The human species likely wouldn’t exist today if not for killing of animals for food. I enjoy the way a steak, chicken and pork tastes. In this thread the arguement is that do animals suffer ? They probably can, so what. Life for all beings on this planet goes through suffering emotional and physical. I’ve been hunting since I was old enough to do it, I enjoy hunting yes. Deer and moose taste good. It fills my fridge.

When I hunt I will only take a clear shot that I know will drop the animal immediately. For a couple of reasons, I dont want it getting away, I dont want it wounded and most importantly I dont want it to suffer.

I applaud people with a strong sense of morality, people that push their idea of morality upon others by using guilt however is wrong. Most vegans turn to that lifestyle upon their own accord. The success rate of going after meat eaters in hope to recruit them to their way of life is probably as great as trying to convert a Muslim to Judism.

Like it or not humans are part of the food cylce as well, there are plenty of animals out there that would eat us in a second. Its part of the cycle of life for earth and probably other parts of the universe out there.

Happy Hunting.

Other than the mouse, I wouldn’t object to the deaths of any of those creatures, because I can’t imagine myself developing an emotional attachment to any of them.

Oh…it’s clear now. It’s only wrong if it is species you like.

Other people seem to understand what I was saying. I am not sure what you don’t understand about it, nor do I massively care.

I didn’t see that this point had been addressed.
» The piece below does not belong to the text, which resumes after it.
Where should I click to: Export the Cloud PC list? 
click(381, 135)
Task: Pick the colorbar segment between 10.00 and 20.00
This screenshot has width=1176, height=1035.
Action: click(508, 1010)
Most of the population control in the USA of species like white tail deer and so forth comes from sport hunting. Most of the sport hunters hunt for fun and for food. Therefore, hunting in the US is either moral or immoral, or both.

Or as I suspect, what is considered immoral by anti-hunting folks is pleasure. It is immoral to hunt because you enjoy the hunt, and enjoy eating the meat. Some people can’t stand to see anyone else enjoy something unless they enjoy it too.

“If I don’t enjoy it, you shouldn’t either”.

Regards,
Shodan

There is a crucial difference here:

In all these cases these things have come to me and in many are attacking me. Mosquitos are arguably the most dangerous creature on the planet. It wants to feed on me. I have no compunction swatting it. A mouse may bring disease, it may be chewing holes in my house and so on. A bacteria is trying to make me sick (besides which my body fights of its own accord…I am not choosing the fight). A spider may be a threat depending on type and FTR I actually try to capture and release the things (they are good outside eating other insects). I would opt for a live trap for the mouse too.

The weed I will argue price with you. It has no central nervous system (nor does the bacteria). I cannot cause the weed pain.

In no case do I seek out any of the above to kill them.

Try this. In general we say killing another human is bad. However, if some guy breaks into your house threatening you and your family we do not find killing that guy in defense to be an immoral act.

This is it, right here.

Yes, that’s my argument exactly. How astute of you!

Not really. If the purpose of the football game is to score points and win the game but a side effect (that might greatly increase winning) is to cause pain, are they sadists or winners?

Hunters (while I would disagree with you about the bottom line of hunting = killing) is a means to an end. I personally don’t know nor have I heard of them killing just to sate some desire to “kill”

Much like fishing, fishing is still fishing even if you don’t catch a damn thing.